Nickel prices showed a pattern of stopping falling and stabilizing with a fluctuating rebound this week. At the start of the week, the US-Iran peace agreement became the key variable reversing market sentiment; as the geopolitical risk premium rapidly faded, market risk appetite recovered significantly. Meanwhile, the US Fed kept rates unchanged at its June FOMC meeting, in line with market expectations. Driven by the macro sentiment recovery, SHFE and LME nickel prices rose from earlier lows amid fluctuations. The most-traded SHFE nickel contract rebounded from the 135,000 yuan/mt area to near 137,000 yuan/mt, and LME nickel rallied in tandem to above $17,900/mt. This week, the SMM #1 refined nickel average price was 136,112 yuan/mt, up 450 yuan/mt WoW. Jinchuan nickel premiums stabilized at 1,300–1,500 yuan/mt, while mainstream electrodeposited nickel discounts were in the -500 to -400 yuan/mt range. Spot trading activity weakened from the previous week, as the futures price rebound and the completion of purchasing by most end-users left downstream parties largely on the sidelines.
On the macro front, the most positive change this week came from the breakthrough in US-Iran relations. The US and Iran reached a peace agreement, and the Strait of Hormuz is expected to fully resume navigation in the near term, a geopolitical positive that boosted risk appetite. Some media outlets reported that the agreement would be officially signed on June 19, after which the Strait of Hormuz would fully reopen. On June 18 Beijing time, the US Fed kept the benchmark interest rate unchanged at 3.50%–3.75%, marking the fourth consecutive pause in rate cuts. The Fed held its FOMC meeting on June 16-17, and the market had previously priced in a 98.5% probability of an unchanged rate. However, the hawkish signals from this meeting cannot be ignored. The new chair, Warsh, leaned hawkish, and the dot plot showed that half of officials expected at least one rate hike this year.

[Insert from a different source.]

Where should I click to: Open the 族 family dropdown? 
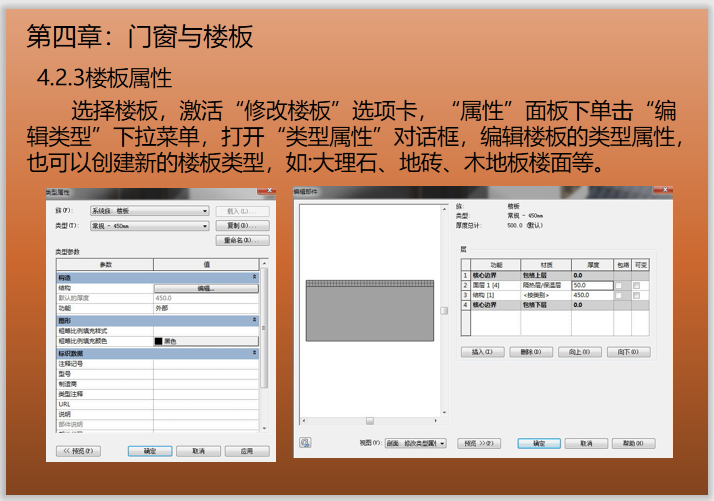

Inventory side, Shanghai Bonded Zone inventory was around 2,700 mt this week, building up by 1,000 mt WoW. China’s social inventory stood at about 126,000 mt, with a slight destocking of roughly 86 mt WoW.
Following the US-Iran agreement, expectations of sulfur supply recovery intensified, weakening the cost-support logic. With refined nickel inventories continuing to build up both in and outside China, upside resistance for nickel prices is clear. The most-traded SHFE nickel contract is expected to trade in a core range of 130,000–138,000 yuan/mt.